◆ **YOUR TASK**
Of all the lines in the entries below, give again exactly those starting at the line containing "The height and width of the screenshot is (1024, 472)." and ending at the line containing "Task: Click .unpersist() in the bold heading", both ends included, and no others.

◆ **DATASET RECORDS**
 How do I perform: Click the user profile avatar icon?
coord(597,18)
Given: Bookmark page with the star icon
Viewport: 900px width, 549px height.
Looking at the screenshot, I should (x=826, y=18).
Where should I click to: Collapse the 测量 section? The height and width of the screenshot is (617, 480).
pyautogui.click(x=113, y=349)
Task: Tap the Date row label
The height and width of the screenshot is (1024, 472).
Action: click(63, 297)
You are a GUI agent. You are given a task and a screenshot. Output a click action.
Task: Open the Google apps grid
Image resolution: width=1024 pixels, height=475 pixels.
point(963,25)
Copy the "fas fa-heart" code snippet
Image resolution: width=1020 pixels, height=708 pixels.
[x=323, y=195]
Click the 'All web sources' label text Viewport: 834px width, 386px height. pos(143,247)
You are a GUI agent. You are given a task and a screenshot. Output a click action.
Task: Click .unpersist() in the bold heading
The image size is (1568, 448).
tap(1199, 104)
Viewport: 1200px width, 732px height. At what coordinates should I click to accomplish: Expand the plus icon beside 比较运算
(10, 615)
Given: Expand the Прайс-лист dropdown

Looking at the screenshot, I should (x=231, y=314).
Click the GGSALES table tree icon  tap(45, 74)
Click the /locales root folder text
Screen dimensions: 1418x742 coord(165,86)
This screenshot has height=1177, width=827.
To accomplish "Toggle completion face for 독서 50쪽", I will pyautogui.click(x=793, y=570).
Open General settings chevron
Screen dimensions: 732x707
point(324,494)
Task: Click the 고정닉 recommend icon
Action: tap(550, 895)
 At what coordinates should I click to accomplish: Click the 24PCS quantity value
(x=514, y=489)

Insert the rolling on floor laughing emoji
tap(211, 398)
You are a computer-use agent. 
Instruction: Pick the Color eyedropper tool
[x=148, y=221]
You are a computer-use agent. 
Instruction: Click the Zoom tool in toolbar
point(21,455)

◆ **RESULT OF THE TASK**
The height and width of the screenshot is (1024, 472).
Action: click(63, 297)
You are a GUI agent. You are given a task and a screenshot. Output a click action.
Task: Open the Google apps grid
Image resolution: width=1024 pixels, height=475 pixels.
point(963,25)
Copy the "fas fa-heart" code snippet
Image resolution: width=1020 pixels, height=708 pixels.
[x=323, y=195]
Click the 'All web sources' label text Viewport: 834px width, 386px height. pos(143,247)
You are a GUI agent. You are given a task and a screenshot. Output a click action.
Task: Click .unpersist() in the bold heading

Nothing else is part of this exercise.